Comme le démontre l'expérience pratique elle-même, seul un séparatisme pacifique, c'est-à-dire non-violent, peut être efficace et réussir même politiquement en Russie.

Nul n'ignore, par exemple, qu'à la charnière des années 1940 et 1950, des formations paramilitaires à idéologie séparatiste avaient mené une lutte armée contre Moscou sur le territoire de l'Ukraine et des Etats baltes. Tout comme les actuels séparatistes en Tchétchénie, ces formations avaient terrorisé les civils loyaux à Moscou et avaient même essayé d'occuper certaines agglomérations. Pourtant, en l'espace de quelques années tout au plus, ces bandes avaient été complètement liquidées. Tout indique que, de nos jours, dans le Nord Caucase, cette vieille histoire se répète, bien que ce soit sous forme de farce, cette fois-ci.

Il est parfaitement inutile d'emprunter un langage de la force avec Moscou, et seul un fou aurait pu croire que la prise d'enfants en otages puisse modifier quoi que ce soit dans son attitude.

Mais même une conversation non-violente avec le Kremlin, conversation pareille à celle qu'avaient menée avec Moscou les mouvements séparatistes des anciennes républiques soviétiques à la fin des années 1980, n'aboutirait sans doute pas aujourd'hui à des résultats escomptés. A l'heure actuelle, la Russie est en plein essor économique. Bien plus, elle est en train de revenir au club des plus grandes puissances du monde. Dans de telles conditions, le séparatisme ne bénéficie généralement pas d'un appui de masse et ce, même dans les territoires dont la séparation est envisagée. Force est de constater que le séparatisme tchétchène n'y fait guère exception, et les récentes présidentielles en Tchétchénie l'ont confirmé avec éclat.

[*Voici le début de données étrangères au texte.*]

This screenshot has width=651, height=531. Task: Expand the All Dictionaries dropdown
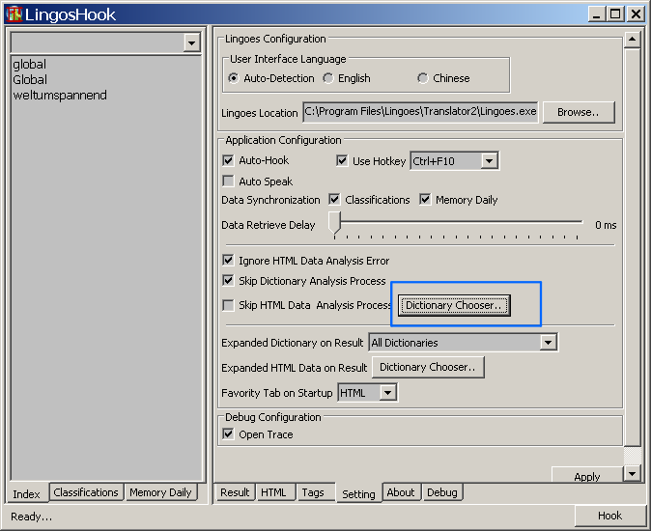pos(548,342)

A en juger d'après les états d'esprit en Tchétchénie elle-même, la tragédie de Beslan en a fini définitivement avec l'idée même de l'indépendance. Tout comme le reste de la Russie, la Tchétchénie est effrayée et déprimée par ces événements tragiques qui l'ont littéralement submergée. Comme le reste de la Russie, mais à cette exception près que les Tchétchènes comprennent sans doute mieux que n'importe qui qu'en la personne des Ossètes, on leur a créé des ennemis jurés. Et la perspective d'une vengeance sanglante est un vrai malheur pour la Tchétchénie.